A Knight to Slay the Green Dragon

Our friend Peyton Knight had an (intentionally) hilarious op-ed piece in yesterday’s Examiner, highlighting the (unintentionally) hilarious display of eco-hypocrisy in Vanity Fair‘s second annual Green Issue.

As he points out, it’s difficult to take seriously calls for simple living from a publication stuffed with full-page advertisments for thousand dollar handbags:

The “green issue” is just over 300 pages of slick, glossy, un-recycled paper. But that’s not all. The magazine devotes almost half (149 and 1/3 pages to be precise) of its arboreous cadaver flesh to — you guessed it — ad space.

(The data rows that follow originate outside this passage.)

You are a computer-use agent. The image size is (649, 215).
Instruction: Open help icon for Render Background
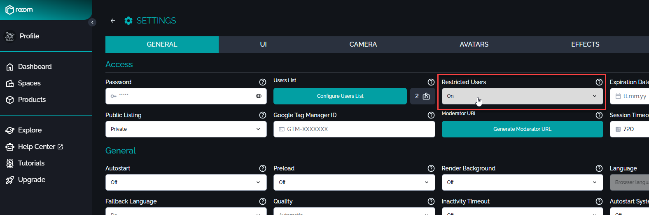point(599,168)
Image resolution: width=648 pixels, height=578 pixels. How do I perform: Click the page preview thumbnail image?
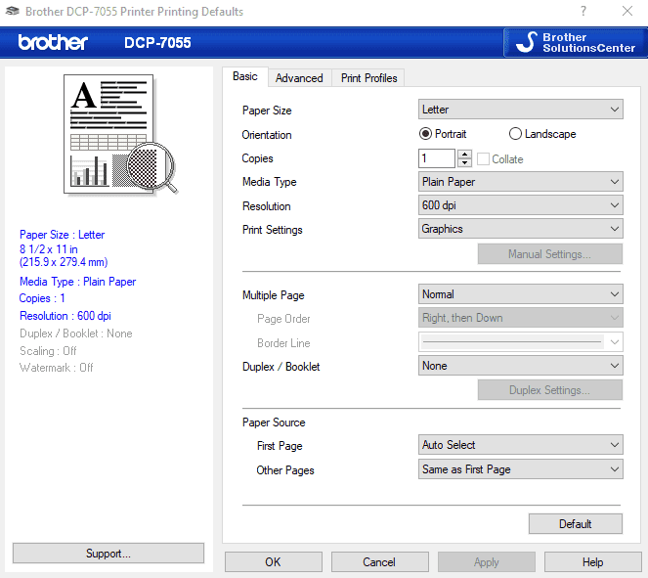(116, 132)
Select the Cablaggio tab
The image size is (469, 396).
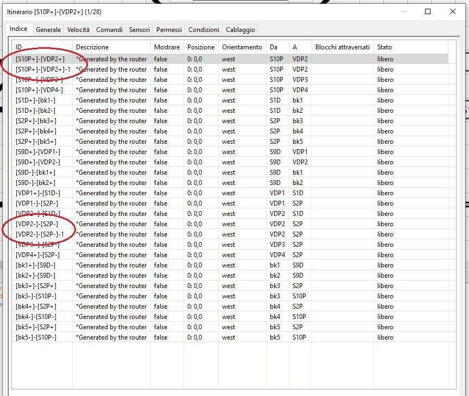[240, 30]
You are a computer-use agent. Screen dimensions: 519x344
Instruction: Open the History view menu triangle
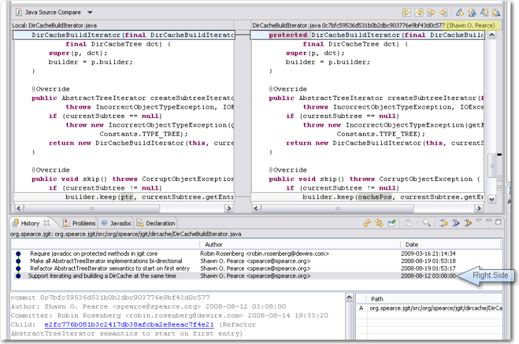tap(478, 221)
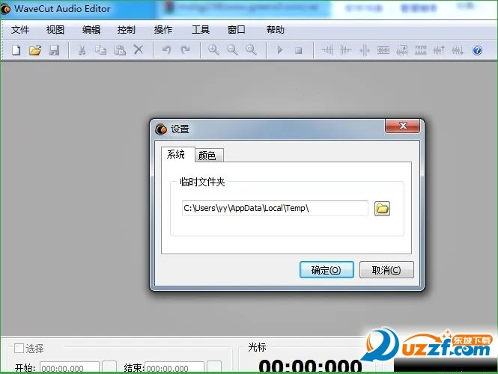This screenshot has width=498, height=374.
Task: Select the 系统 tab
Action: 176,155
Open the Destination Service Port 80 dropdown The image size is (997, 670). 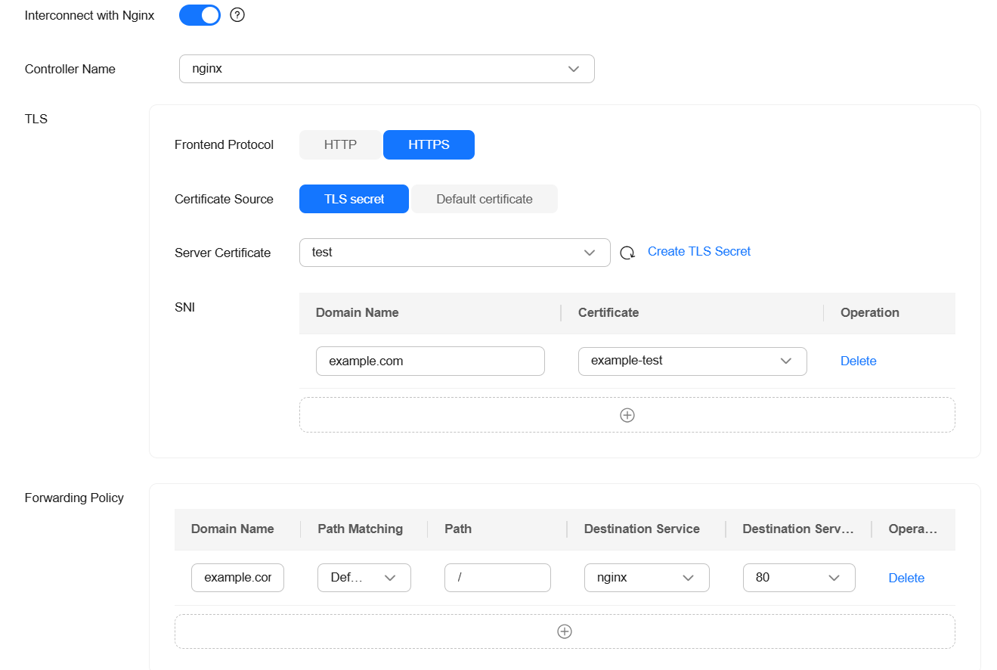click(x=799, y=578)
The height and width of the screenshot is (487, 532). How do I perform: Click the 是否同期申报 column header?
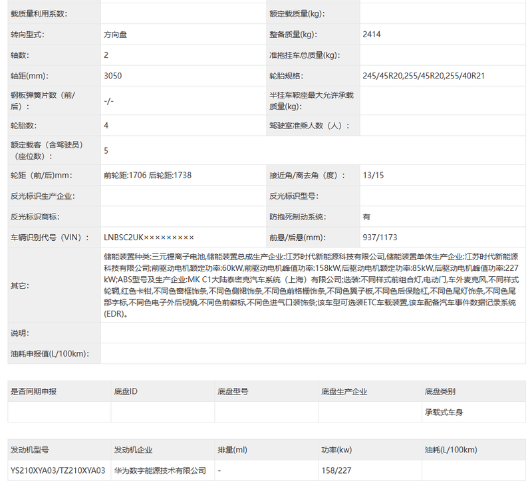pos(34,391)
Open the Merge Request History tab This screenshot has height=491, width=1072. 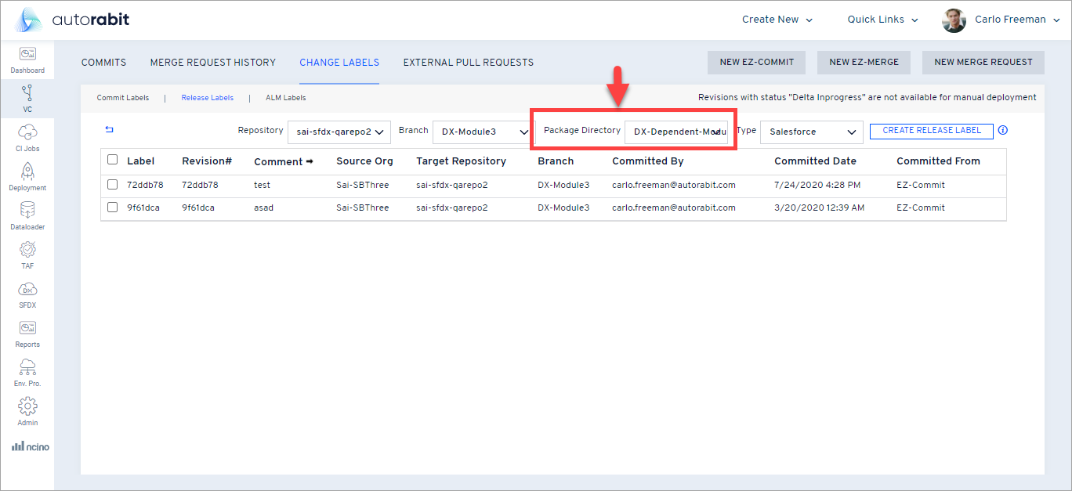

And these aren’t ads for common everyday necessities that average Joes might buy. These are ads aimed at hypnotizing readers into dropping cash on unessential luxuries such as designer clothing, handbags, sunglasses, jewelry, luxury SUVs, resort hotels, alcohol, cigarettes, and, just in case we can’t afford it all, credit cards.

Incredibly, Spangler even picks on The New York Times because its Sunday edition alone “eats up 62,860 trees.” He then preaches about paper consumption and the need to recycle. But how many trees had to die so Vanity Fair could seduce Americans to buy Cadillac Escalades, Louis Vuitton handbags and Prada sunglasses?

Oh well, maybe next year VF will finally decide to live out the true meaning of its own sanctimonious creed. A glossy ad for a Kohler waterless toilet, perhaps?